Como sistema tecnológico de larga escala e de alto impacto social, o e-gov surge após o fenômeno do comércio eletrônico e da proliferação dos ambientes virtuais baseados em portais de serviços e de comércio na Internet (BARBOSA et al., 2007; DINIZ, 2000). Consideram-se os programas de governo eletrônico e as soluções eletrônicas para serviços públicos ofertados por meio de canais digitais elementos importantes no processo de inovação institucional e tecnológica dentro do ambiente da administração pública (FOUNTAIN, 2001). No entanto, esse processo não é um fenômeno isolado dentro das fronteiras das organizações públicas; ele se excede, impactando diretamente na vida dos cidadãos que utilizam os artefatos tecnológicos resultantes do processo de inovação (CURTIN et al., 2003; HOLMES, 2002; HEEKS, 2002; HUANG et al., 2005; PAVLICHEV e GARSON, 2004; O’LOONEY, 2002; OLIVER e SANDERS, 2004).

Taylor (1998) demonstra que o impacto das aplicações de governo eletrônico, quando analisados pelos governos, em geral, baseiam-se na perspectiva do determinismo tecnológico, seguindo a racionalidade econômica focada, sobretudo, em eficiência econômica e custos da tecnologia. Nesse caso, a perspectiva determinística leva ao

desenvolvimento de soluções voltadas, preponderantemente, para a melhoria do desempenho interno do governo, para o aumento de sua eficiência ou para a melhoria da prestação de serviços públicos, não se considerando a ação dos usuários dessas soluções.

No entanto, as condições sócio-econômicas e culturais específicas associadas a grupos de usuários das soluções tecnológicas oferecidas pelos programas de governo eletrônico afetam a percepção e a codificação dos artefatos tecnológicos e, conseqüentemente, a construção da realidade do governo eletrônico. A visão determinística leva a se ignorar a natureza e a força dos múltiplos processos sociais incorporados na relação tecnologia- sociedade.

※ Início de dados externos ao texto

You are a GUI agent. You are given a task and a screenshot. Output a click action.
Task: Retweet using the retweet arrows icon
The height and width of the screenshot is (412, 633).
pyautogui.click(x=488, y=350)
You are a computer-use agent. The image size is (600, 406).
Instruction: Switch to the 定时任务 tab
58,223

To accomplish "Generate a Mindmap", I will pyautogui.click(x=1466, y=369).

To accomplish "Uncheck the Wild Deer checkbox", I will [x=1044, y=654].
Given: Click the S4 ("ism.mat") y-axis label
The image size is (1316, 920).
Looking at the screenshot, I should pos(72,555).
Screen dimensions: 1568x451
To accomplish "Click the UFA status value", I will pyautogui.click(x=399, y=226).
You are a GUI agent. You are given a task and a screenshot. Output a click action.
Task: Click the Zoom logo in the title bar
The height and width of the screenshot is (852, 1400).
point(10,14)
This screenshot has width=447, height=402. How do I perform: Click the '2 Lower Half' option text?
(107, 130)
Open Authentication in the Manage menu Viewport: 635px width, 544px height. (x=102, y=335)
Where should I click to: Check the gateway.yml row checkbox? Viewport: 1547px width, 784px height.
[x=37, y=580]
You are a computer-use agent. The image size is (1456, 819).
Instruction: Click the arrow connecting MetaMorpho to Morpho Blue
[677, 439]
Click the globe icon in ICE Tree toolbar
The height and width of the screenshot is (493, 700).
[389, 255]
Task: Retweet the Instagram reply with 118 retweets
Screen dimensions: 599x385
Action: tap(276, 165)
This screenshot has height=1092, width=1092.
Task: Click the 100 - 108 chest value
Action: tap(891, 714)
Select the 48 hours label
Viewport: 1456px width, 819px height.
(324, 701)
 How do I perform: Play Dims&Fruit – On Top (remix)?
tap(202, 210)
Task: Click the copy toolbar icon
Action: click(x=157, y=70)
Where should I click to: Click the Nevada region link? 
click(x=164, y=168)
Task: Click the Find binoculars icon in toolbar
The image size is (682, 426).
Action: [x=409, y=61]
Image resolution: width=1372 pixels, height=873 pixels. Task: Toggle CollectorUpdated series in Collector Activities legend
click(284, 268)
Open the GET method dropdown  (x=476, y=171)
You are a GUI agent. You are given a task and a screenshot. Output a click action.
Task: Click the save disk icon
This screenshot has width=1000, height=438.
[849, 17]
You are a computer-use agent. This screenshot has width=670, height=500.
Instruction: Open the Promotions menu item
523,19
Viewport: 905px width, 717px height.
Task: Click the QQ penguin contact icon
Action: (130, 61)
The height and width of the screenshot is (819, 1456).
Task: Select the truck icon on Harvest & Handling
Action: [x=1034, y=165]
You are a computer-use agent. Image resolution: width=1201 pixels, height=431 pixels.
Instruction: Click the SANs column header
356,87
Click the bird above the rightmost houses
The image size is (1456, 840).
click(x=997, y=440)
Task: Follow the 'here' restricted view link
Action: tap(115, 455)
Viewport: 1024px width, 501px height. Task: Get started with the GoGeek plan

Giddens (1984) e Orlikowski (1992) sugerem que, em função do propósito público e do papel social dos órgãos governamentais, a interpretação dos artefatos tecnológicos da administração pública requer uma abordagem mais ampla do que a sustentada pela perspectiva determinística.

Nos dois exemplos de sistemas de larga escala mencionados, observa-se que o determinismo tecnológico trata a relação tecnologia-organização e tecnologia-sociedade de maneira extrema (racionalidade econômica utilitarista) e unidirecional (tecnologia como causa da mudança). Grant et al.(2006), Orlikowski (1992), Pozzebon e Pinsonneault (2001) e Pozzebon (2000) sugerem que se deve evitar essa perspectiva, já que os atores sociais também modelam a tecnologia.

Estudos teóricos e empíricos, como os realizados por Barley (1986), Orlikowski (2000) e Doherty et al. (2006), apresentam evidências de que soluções tecnológicas idênticas e implementadas em contextos organizacionais similares podem produzir diferentes impactos organizacionais e sociais. Avaliá-los sem considerar o contexto social é restringi- los a um nível puramente econômico.

Finalmente, não obstante o determinismo tecnológico seja criticado, alguns autores defendem a idéia de que essa perspectiva pode acomodar diferentes visões, variando desde o chamado determinismo leve (soft determinism) até o determinismo radical (hard determinism). Naquele, julga-se a tecnologia um fator-chave que facilita mudanças na sociedade e no comportamento dos atores sociais; já neste, considera-se a tecnologia o único fator de mudança radical da sociedade e da sua forma de pensar e agir, uma força autônoma, independente, auto-controlada, auto-determinante, auto-geradora, auto- expansível, auto-propulsora, auto-perpetuadora (OOSTVEEN, 2007).